▸ **Aim of the exercise**
Can you rewrite all the lines below, requests included, with 68 added to every coordinate value in the answers? Leave the pictures out.

▼

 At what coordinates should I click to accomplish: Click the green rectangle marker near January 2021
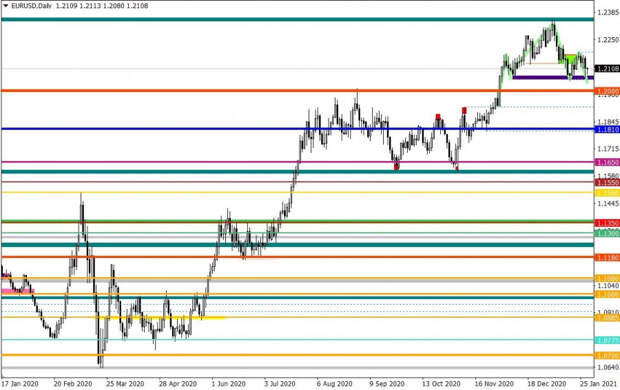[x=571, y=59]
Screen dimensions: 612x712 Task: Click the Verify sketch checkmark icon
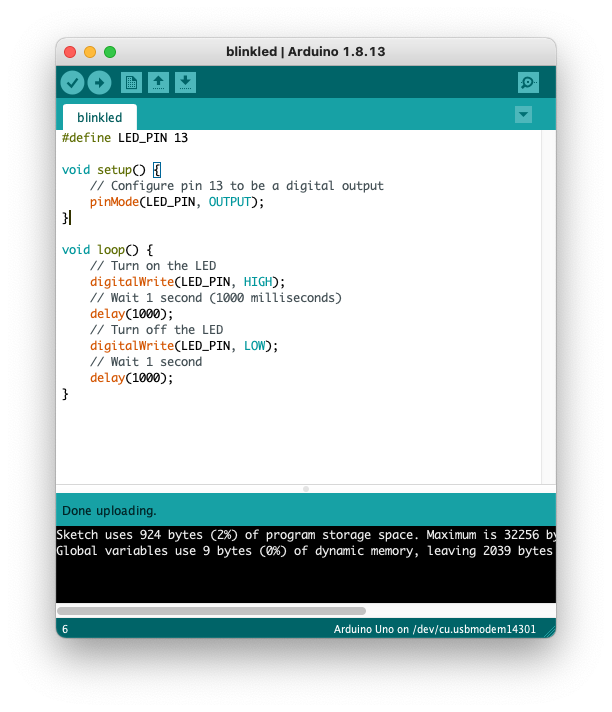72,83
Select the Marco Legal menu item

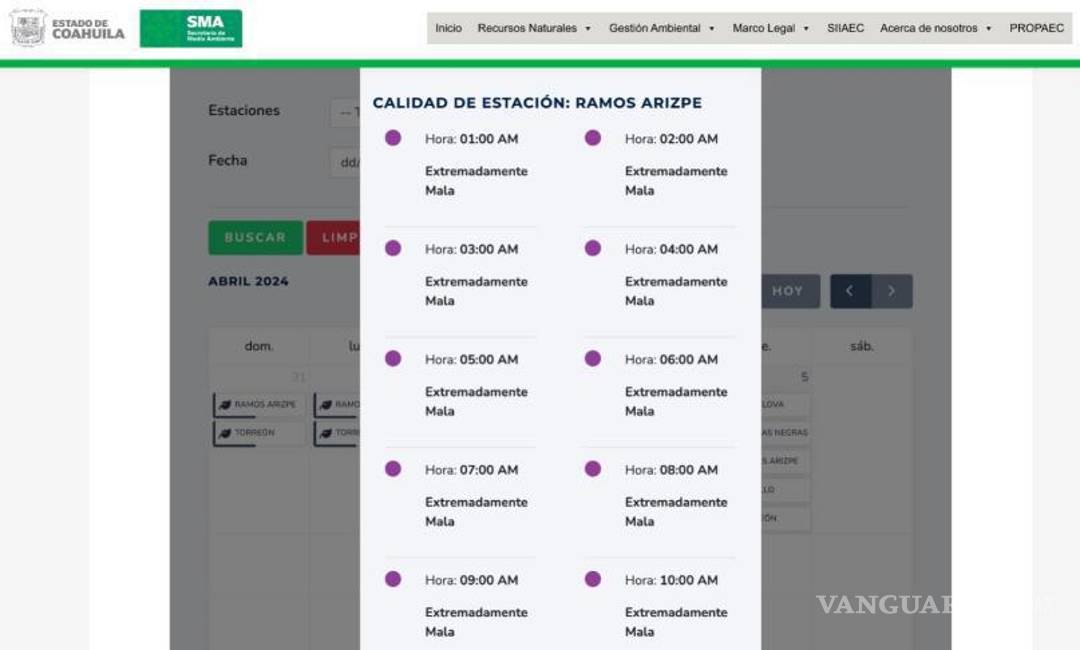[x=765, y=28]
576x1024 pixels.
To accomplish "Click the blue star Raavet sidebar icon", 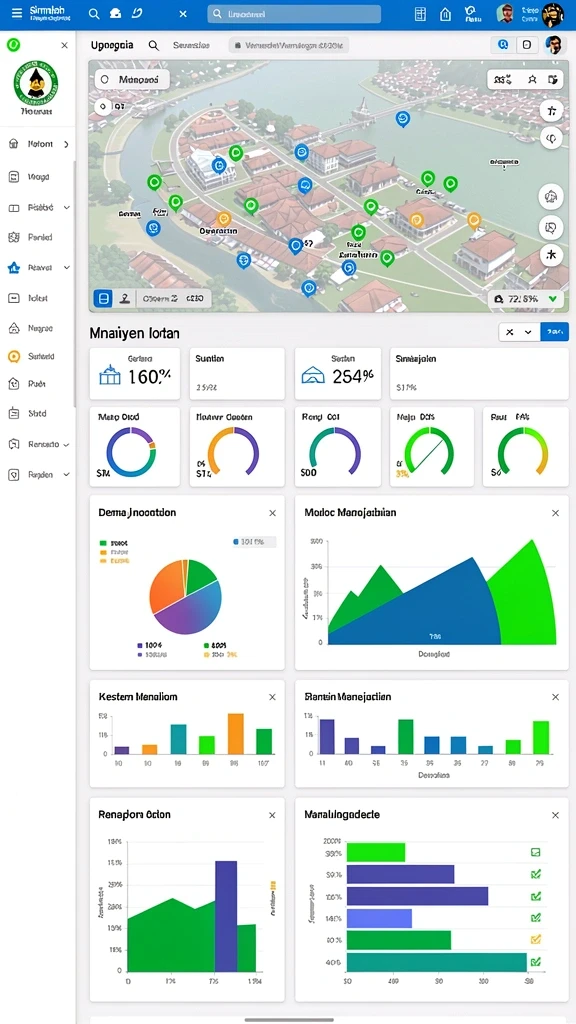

▲

▸ **Solution**
 At what coordinates should I click to accomplish: Click the green rectangle marker near January 2021
[x=639, y=127]
Screen dimensions: 612x712 Task: Click the Verify sketch checkmark icon
140,151
Select the Marco Legal menu item

[x=833, y=96]
576x1024 pixels.
To accomplish "Click the blue star Raavet sidebar icon", 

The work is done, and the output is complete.